### Directions
Please return all of the data exactly as written.

(Collected data)
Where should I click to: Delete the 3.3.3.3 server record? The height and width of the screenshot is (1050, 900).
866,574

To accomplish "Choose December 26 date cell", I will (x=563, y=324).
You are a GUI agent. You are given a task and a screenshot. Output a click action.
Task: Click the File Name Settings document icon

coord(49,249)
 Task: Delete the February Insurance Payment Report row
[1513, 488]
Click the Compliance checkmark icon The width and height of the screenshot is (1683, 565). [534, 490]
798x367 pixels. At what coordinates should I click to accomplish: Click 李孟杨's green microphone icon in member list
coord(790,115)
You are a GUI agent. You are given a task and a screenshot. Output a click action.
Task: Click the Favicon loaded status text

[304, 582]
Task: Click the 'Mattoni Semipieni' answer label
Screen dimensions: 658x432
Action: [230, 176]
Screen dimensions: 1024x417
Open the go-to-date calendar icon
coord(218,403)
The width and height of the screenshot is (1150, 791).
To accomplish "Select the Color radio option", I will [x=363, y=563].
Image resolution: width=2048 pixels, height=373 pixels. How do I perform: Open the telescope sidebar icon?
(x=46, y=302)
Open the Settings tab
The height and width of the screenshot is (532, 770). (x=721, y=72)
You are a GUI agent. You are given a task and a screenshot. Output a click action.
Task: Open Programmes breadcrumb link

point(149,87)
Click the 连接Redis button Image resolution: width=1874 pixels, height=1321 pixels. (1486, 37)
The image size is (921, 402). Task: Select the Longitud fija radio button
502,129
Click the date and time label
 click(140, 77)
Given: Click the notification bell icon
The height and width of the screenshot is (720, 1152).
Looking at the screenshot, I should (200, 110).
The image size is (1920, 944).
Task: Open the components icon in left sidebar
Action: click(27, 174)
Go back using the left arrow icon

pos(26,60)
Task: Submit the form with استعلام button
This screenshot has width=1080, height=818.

### Solution to the exercise
Where should I click to: Delete the 3.3.3.3 server record? The height and width of the screenshot is (1050, 900).
866,574

To accomplish "Choose December 26 date cell", I will (x=563, y=324).
You are a GUI agent. You are given a task and a screenshot. Output a click action.
Task: Click the File Name Settings document icon

coord(49,249)
 Task: Delete the February Insurance Payment Report row
[1513, 488]
Click the Compliance checkmark icon The width and height of the screenshot is (1683, 565). [534, 490]
798x367 pixels. At what coordinates should I click to accomplish: Click 李孟杨's green microphone icon in member list
coord(790,115)
You are a GUI agent. You are given a task and a screenshot. Output a click action.
Task: Click the Favicon loaded status text

[304, 582]
Task: Click the 'Mattoni Semipieni' answer label
Screen dimensions: 658x432
Action: [230, 176]
Screen dimensions: 1024x417
Open the go-to-date calendar icon
coord(218,403)
The width and height of the screenshot is (1150, 791).
To accomplish "Select the Color radio option", I will [x=363, y=563].
Image resolution: width=2048 pixels, height=373 pixels. How do I perform: Open the telescope sidebar icon?
(x=46, y=302)
Open the Settings tab
The height and width of the screenshot is (532, 770). (x=721, y=72)
You are a GUI agent. You are given a task and a screenshot. Output a click action.
Task: Open Programmes breadcrumb link

point(149,87)
Click the 连接Redis button Image resolution: width=1874 pixels, height=1321 pixels. (1486, 37)
The image size is (921, 402). Task: Select the Longitud fija radio button
502,129
Click the date and time label
 click(140, 77)
Given: Click the notification bell icon
The height and width of the screenshot is (720, 1152).
Looking at the screenshot, I should (200, 110).
The image size is (1920, 944).
Task: Open the components icon in left sidebar
Action: click(27, 174)
Go back using the left arrow icon

pos(26,60)
Task: Submit the form with استعلام button
This screenshot has width=1080, height=818.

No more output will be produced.